DESCRIPTION OF THE TASK: Your result should be the lines holding the word "Activate", copied from the entries below.

EXERCISE MATERIALS:

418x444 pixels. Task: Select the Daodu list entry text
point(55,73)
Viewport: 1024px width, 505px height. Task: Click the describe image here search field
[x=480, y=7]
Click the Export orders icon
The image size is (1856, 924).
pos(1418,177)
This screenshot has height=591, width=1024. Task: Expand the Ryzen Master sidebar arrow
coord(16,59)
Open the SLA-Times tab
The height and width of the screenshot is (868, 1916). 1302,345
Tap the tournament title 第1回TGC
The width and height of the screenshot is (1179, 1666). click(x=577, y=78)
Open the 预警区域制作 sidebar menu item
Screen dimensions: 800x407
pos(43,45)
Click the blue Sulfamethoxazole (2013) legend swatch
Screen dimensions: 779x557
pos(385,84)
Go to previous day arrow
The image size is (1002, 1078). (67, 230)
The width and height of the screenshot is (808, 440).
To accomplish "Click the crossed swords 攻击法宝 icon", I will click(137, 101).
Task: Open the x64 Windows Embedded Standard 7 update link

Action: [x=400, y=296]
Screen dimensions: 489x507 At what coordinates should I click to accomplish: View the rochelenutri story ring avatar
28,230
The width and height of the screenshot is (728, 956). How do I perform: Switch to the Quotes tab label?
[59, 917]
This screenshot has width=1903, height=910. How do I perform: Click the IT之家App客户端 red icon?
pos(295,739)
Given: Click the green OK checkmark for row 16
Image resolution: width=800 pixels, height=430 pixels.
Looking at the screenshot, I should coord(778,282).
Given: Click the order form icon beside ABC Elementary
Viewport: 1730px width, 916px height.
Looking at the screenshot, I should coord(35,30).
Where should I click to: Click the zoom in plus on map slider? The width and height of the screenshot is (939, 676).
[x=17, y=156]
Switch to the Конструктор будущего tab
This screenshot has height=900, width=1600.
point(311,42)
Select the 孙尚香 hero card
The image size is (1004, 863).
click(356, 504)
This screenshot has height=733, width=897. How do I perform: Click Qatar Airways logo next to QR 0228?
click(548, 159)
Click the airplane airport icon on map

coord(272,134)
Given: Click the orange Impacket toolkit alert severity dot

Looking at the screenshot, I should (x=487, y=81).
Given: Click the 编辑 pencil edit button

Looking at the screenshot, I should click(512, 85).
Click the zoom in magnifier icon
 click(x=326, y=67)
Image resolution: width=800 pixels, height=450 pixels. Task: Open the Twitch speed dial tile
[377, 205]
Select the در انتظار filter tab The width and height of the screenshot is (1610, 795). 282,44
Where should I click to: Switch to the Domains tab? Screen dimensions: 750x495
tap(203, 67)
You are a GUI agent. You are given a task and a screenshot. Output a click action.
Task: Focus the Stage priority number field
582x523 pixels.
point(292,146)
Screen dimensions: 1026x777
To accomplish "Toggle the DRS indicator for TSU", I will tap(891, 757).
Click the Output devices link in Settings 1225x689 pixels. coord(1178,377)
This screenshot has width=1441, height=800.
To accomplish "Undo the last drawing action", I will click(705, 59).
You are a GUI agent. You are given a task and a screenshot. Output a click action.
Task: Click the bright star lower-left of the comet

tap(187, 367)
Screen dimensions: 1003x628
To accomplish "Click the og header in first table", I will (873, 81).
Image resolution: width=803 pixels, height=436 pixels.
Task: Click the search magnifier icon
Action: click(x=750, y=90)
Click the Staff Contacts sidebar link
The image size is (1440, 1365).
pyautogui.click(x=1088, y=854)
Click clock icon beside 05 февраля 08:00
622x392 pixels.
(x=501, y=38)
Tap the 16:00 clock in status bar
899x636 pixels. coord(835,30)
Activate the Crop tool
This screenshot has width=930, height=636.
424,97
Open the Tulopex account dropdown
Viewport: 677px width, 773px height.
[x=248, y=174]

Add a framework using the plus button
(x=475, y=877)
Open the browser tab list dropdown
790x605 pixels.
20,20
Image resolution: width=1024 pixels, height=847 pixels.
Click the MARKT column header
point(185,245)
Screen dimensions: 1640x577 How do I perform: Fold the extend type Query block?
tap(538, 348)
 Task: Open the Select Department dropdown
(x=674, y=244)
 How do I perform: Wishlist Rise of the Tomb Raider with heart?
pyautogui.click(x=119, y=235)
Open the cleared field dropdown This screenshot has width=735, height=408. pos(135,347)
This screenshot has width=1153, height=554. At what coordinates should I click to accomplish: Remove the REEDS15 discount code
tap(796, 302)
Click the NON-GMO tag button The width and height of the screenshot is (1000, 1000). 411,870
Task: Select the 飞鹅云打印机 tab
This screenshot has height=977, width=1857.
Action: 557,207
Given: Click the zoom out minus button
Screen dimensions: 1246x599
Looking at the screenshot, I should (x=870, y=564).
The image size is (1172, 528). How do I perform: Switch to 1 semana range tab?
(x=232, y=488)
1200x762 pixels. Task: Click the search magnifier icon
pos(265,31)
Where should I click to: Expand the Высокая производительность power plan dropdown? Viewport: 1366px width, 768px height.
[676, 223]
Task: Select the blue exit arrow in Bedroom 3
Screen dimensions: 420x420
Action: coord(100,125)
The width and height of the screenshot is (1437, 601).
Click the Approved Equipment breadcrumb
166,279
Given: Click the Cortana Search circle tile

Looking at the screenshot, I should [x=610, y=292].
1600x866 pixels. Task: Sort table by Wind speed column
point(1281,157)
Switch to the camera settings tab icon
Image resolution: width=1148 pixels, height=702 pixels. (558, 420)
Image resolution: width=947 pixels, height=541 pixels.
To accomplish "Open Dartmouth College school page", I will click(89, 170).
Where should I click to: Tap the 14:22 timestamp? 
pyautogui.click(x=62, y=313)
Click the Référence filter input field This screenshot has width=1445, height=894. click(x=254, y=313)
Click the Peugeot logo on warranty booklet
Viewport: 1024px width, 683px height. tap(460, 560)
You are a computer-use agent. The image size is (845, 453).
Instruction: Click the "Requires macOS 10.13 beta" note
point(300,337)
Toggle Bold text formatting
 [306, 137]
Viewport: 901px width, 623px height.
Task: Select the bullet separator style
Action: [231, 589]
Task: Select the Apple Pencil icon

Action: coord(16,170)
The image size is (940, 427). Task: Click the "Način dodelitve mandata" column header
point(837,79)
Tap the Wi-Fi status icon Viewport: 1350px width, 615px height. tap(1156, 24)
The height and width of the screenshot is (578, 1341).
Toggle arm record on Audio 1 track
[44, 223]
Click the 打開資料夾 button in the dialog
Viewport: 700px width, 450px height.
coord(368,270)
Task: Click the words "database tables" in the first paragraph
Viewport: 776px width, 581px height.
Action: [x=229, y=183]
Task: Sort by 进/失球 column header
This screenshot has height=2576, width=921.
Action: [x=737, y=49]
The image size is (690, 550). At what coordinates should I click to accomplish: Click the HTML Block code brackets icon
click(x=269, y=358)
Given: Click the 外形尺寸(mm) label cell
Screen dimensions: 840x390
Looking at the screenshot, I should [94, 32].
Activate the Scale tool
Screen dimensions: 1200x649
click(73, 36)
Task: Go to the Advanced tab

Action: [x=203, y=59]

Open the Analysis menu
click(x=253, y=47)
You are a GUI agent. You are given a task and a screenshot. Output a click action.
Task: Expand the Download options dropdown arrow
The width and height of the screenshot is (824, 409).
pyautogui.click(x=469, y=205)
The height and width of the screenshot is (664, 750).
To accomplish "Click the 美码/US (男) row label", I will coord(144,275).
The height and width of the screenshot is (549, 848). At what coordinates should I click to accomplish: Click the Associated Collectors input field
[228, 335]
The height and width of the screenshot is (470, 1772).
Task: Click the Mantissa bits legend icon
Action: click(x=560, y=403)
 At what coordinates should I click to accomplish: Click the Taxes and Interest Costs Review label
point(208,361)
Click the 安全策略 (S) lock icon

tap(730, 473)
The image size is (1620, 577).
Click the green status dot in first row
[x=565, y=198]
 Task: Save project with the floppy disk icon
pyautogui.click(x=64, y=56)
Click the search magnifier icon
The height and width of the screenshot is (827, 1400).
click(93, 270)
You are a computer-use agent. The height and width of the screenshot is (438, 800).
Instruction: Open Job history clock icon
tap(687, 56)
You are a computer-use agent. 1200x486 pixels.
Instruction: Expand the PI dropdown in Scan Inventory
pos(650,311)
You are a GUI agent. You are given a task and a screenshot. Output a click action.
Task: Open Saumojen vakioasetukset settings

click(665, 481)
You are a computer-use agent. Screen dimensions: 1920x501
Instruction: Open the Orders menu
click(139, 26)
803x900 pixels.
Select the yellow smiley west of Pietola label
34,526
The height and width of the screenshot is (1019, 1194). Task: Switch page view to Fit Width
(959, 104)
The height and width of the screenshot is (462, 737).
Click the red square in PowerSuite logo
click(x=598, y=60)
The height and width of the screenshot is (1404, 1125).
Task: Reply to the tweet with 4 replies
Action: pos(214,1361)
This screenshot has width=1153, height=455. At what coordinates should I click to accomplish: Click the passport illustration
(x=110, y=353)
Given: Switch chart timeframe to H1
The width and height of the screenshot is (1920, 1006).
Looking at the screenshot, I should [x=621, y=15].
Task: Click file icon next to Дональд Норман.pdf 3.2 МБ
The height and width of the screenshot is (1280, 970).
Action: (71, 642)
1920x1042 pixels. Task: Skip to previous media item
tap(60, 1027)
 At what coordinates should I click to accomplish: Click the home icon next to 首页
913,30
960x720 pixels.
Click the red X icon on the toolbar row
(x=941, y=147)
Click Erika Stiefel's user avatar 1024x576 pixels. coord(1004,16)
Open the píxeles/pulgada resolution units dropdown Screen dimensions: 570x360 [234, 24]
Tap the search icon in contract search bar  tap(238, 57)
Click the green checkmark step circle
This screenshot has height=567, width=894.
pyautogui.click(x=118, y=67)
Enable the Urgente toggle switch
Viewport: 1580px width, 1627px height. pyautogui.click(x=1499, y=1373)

YOUR RESPONSE:
Activate the Crop tool
Activate the Scale tool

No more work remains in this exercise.